▸ **MATERIAL PROVIDED**:
# # # #
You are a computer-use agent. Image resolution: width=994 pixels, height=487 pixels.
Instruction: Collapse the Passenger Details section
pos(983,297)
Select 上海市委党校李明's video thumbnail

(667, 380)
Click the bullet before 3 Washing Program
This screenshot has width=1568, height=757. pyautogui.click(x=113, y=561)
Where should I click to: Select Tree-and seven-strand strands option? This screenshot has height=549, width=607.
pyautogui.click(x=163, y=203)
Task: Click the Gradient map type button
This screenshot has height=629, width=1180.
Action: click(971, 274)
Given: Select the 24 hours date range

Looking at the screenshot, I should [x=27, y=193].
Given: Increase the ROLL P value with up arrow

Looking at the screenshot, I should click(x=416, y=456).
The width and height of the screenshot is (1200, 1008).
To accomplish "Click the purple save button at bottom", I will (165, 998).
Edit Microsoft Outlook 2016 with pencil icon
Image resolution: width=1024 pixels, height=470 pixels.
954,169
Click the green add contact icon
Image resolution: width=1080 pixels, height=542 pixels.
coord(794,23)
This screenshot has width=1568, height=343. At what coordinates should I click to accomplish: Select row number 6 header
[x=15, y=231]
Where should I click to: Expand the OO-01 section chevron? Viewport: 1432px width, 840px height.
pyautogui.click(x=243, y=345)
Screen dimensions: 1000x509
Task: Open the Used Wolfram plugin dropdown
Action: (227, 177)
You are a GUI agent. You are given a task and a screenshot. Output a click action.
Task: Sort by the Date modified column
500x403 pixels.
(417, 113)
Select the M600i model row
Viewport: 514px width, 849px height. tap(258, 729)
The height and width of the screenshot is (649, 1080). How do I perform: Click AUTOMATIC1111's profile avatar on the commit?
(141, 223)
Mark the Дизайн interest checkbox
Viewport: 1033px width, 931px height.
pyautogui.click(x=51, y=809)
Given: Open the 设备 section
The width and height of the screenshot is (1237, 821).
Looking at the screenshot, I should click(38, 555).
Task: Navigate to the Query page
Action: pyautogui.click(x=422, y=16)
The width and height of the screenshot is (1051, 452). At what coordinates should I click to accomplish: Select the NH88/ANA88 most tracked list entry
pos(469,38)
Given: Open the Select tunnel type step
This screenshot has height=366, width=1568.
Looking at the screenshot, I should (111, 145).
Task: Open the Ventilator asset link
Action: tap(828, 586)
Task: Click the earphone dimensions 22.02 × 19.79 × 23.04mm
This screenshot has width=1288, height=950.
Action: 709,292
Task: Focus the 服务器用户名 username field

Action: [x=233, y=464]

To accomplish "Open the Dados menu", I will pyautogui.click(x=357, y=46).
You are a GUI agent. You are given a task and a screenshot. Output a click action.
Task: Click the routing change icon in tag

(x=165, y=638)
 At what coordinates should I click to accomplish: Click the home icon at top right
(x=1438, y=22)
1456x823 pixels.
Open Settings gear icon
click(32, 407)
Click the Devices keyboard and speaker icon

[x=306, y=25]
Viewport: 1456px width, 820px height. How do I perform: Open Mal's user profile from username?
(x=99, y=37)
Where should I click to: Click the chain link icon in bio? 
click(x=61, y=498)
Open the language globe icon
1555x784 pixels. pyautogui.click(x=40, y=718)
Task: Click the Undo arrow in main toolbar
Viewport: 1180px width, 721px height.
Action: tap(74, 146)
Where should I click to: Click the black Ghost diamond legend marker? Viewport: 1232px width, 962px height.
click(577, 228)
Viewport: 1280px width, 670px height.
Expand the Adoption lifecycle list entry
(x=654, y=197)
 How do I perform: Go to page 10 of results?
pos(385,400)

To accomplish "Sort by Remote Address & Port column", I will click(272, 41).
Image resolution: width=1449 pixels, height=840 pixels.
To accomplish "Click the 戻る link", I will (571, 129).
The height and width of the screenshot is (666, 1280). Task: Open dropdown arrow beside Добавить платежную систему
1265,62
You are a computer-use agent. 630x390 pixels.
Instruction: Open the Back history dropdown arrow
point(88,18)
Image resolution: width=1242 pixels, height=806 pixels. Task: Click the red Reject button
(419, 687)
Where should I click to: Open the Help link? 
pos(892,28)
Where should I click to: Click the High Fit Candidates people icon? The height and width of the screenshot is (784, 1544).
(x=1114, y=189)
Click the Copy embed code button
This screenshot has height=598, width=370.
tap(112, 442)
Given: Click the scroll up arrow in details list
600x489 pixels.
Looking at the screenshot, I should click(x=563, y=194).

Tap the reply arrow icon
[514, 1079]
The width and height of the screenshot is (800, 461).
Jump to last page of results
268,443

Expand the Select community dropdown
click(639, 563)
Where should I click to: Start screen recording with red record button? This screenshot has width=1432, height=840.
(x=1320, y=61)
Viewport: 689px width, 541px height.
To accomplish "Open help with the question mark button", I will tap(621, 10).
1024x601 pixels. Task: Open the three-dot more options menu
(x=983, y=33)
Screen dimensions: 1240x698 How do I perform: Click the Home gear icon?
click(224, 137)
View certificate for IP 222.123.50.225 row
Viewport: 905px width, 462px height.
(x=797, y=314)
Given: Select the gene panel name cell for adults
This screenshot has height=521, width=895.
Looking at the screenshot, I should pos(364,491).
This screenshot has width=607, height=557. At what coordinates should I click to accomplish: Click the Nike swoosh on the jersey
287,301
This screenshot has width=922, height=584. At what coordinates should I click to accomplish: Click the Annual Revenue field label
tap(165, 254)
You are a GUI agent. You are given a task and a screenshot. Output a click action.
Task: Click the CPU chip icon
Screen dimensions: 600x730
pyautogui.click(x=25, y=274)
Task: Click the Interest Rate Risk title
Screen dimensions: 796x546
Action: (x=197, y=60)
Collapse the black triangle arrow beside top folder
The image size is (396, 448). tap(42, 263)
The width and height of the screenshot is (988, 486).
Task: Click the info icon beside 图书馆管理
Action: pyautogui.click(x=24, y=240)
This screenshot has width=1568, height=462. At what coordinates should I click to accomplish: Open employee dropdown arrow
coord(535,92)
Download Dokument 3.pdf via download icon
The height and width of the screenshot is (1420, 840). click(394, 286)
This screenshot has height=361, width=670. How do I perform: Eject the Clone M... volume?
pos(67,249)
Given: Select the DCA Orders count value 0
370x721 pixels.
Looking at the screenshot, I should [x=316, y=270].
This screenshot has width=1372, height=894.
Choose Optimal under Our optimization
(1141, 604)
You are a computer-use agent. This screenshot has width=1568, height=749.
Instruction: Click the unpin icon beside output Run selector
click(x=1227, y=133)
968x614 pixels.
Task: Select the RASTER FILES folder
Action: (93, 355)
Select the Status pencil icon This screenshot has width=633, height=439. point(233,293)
# # # #
▸ **EXERCISE BRIEF**: Retype the records in full, keeping every word as it is.

▸ **TASK RESPONSE**:
You are a computer-use agent. Image resolution: width=994 pixels, height=487 pixels.
Instruction: Collapse the Passenger Details section
pos(983,297)
Select 上海市委党校李明's video thumbnail

(667, 380)
Click the bullet before 3 Washing Program
This screenshot has width=1568, height=757. pyautogui.click(x=113, y=561)
Where should I click to: Select Tree-and seven-strand strands option? This screenshot has height=549, width=607.
pyautogui.click(x=163, y=203)
Task: Click the Gradient map type button
This screenshot has height=629, width=1180.
Action: click(971, 274)
Given: Select the 24 hours date range

Looking at the screenshot, I should [x=27, y=193].
Given: Increase the ROLL P value with up arrow

Looking at the screenshot, I should click(x=416, y=456).
The width and height of the screenshot is (1200, 1008).
To accomplish "Click the purple save button at bottom", I will (165, 998).
Edit Microsoft Outlook 2016 with pencil icon
Image resolution: width=1024 pixels, height=470 pixels.
954,169
Click the green add contact icon
Image resolution: width=1080 pixels, height=542 pixels.
coord(794,23)
This screenshot has width=1568, height=343. At what coordinates should I click to accomplish: Select row number 6 header
[x=15, y=231]
Where should I click to: Expand the OO-01 section chevron? Viewport: 1432px width, 840px height.
pyautogui.click(x=243, y=345)
Screen dimensions: 1000x509
Task: Open the Used Wolfram plugin dropdown
Action: (227, 177)
You are a GUI agent. You are given a task and a screenshot. Output a click action.
Task: Sort by the Date modified column
500x403 pixels.
(417, 113)
Select the M600i model row
Viewport: 514px width, 849px height. tap(258, 729)
The height and width of the screenshot is (649, 1080). How do I perform: Click AUTOMATIC1111's profile avatar on the commit?
(141, 223)
Mark the Дизайн interest checkbox
Viewport: 1033px width, 931px height.
pyautogui.click(x=51, y=809)
Given: Open the 设备 section
The width and height of the screenshot is (1237, 821).
Looking at the screenshot, I should click(38, 555).
Task: Navigate to the Query page
Action: pyautogui.click(x=422, y=16)
The width and height of the screenshot is (1051, 452). At what coordinates should I click to accomplish: Select the NH88/ANA88 most tracked list entry
pos(469,38)
Given: Open the Select tunnel type step
This screenshot has height=366, width=1568.
Looking at the screenshot, I should (111, 145).
Task: Open the Ventilator asset link
Action: tap(828, 586)
Task: Click the earphone dimensions 22.02 × 19.79 × 23.04mm
This screenshot has width=1288, height=950.
Action: 709,292
Task: Focus the 服务器用户名 username field

Action: [x=233, y=464]

To accomplish "Open the Dados menu", I will pyautogui.click(x=357, y=46).
You are a GUI agent. You are given a task and a screenshot. Output a click action.
Task: Click the routing change icon in tag

(x=165, y=638)
 At what coordinates should I click to accomplish: Click the home icon at top right
(x=1438, y=22)
1456x823 pixels.
Open Settings gear icon
click(32, 407)
Click the Devices keyboard and speaker icon

[x=306, y=25]
Viewport: 1456px width, 820px height. How do I perform: Open Mal's user profile from username?
(x=99, y=37)
Where should I click to: Click the chain link icon in bio? 
click(x=61, y=498)
Open the language globe icon
1555x784 pixels. pyautogui.click(x=40, y=718)
Task: Click the Undo arrow in main toolbar
Viewport: 1180px width, 721px height.
Action: tap(74, 146)
Where should I click to: Click the black Ghost diamond legend marker? Viewport: 1232px width, 962px height.
click(577, 228)
Viewport: 1280px width, 670px height.
Expand the Adoption lifecycle list entry
(x=654, y=197)
 How do I perform: Go to page 10 of results?
pos(385,400)

To accomplish "Sort by Remote Address & Port column", I will click(272, 41).
Image resolution: width=1449 pixels, height=840 pixels.
To accomplish "Click the 戻る link", I will (571, 129).
The height and width of the screenshot is (666, 1280). Task: Open dropdown arrow beside Добавить платежную систему
1265,62
You are a computer-use agent. 630x390 pixels.
Instruction: Open the Back history dropdown arrow
point(88,18)
Image resolution: width=1242 pixels, height=806 pixels. Task: Click the red Reject button
(419, 687)
Where should I click to: Open the Help link? 
pos(892,28)
Where should I click to: Click the High Fit Candidates people icon? The height and width of the screenshot is (784, 1544).
(x=1114, y=189)
Click the Copy embed code button
This screenshot has height=598, width=370.
tap(112, 442)
Given: Click the scroll up arrow in details list
600x489 pixels.
Looking at the screenshot, I should click(x=563, y=194).

Tap the reply arrow icon
[514, 1079]
The width and height of the screenshot is (800, 461).
Jump to last page of results
268,443

Expand the Select community dropdown
click(639, 563)
Where should I click to: Start screen recording with red record button? This screenshot has width=1432, height=840.
(x=1320, y=61)
Viewport: 689px width, 541px height.
To accomplish "Open help with the question mark button", I will tap(621, 10).
1024x601 pixels. Task: Open the three-dot more options menu
(x=983, y=33)
Screen dimensions: 1240x698 How do I perform: Click the Home gear icon?
click(224, 137)
View certificate for IP 222.123.50.225 row
Viewport: 905px width, 462px height.
(x=797, y=314)
Given: Select the gene panel name cell for adults
This screenshot has height=521, width=895.
Looking at the screenshot, I should pos(364,491).
This screenshot has width=607, height=557. At what coordinates should I click to accomplish: Click the Nike swoosh on the jersey
287,301
This screenshot has width=922, height=584. At what coordinates should I click to accomplish: Click the Annual Revenue field label
tap(165, 254)
You are a GUI agent. You are given a task and a screenshot. Output a click action.
Task: Click the CPU chip icon
Screen dimensions: 600x730
pyautogui.click(x=25, y=274)
Task: Click the Interest Rate Risk title
Screen dimensions: 796x546
Action: (x=197, y=60)
Collapse the black triangle arrow beside top folder
The image size is (396, 448). tap(42, 263)
The width and height of the screenshot is (988, 486).
Task: Click the info icon beside 图书馆管理
Action: pyautogui.click(x=24, y=240)
This screenshot has width=1568, height=462. At what coordinates should I click to accomplish: Open employee dropdown arrow
coord(535,92)
Download Dokument 3.pdf via download icon
The height and width of the screenshot is (1420, 840). click(394, 286)
This screenshot has height=361, width=670. How do I perform: Eject the Clone M... volume?
pos(67,249)
Given: Select the DCA Orders count value 0
370x721 pixels.
Looking at the screenshot, I should [x=316, y=270].
This screenshot has width=1372, height=894.
Choose Optimal under Our optimization
(1141, 604)
You are a computer-use agent. This screenshot has width=1568, height=749.
Instruction: Click the unpin icon beside output Run selector
click(x=1227, y=133)
968x614 pixels.
Task: Select the RASTER FILES folder
Action: (93, 355)
Select the Status pencil icon This screenshot has width=633, height=439. point(233,293)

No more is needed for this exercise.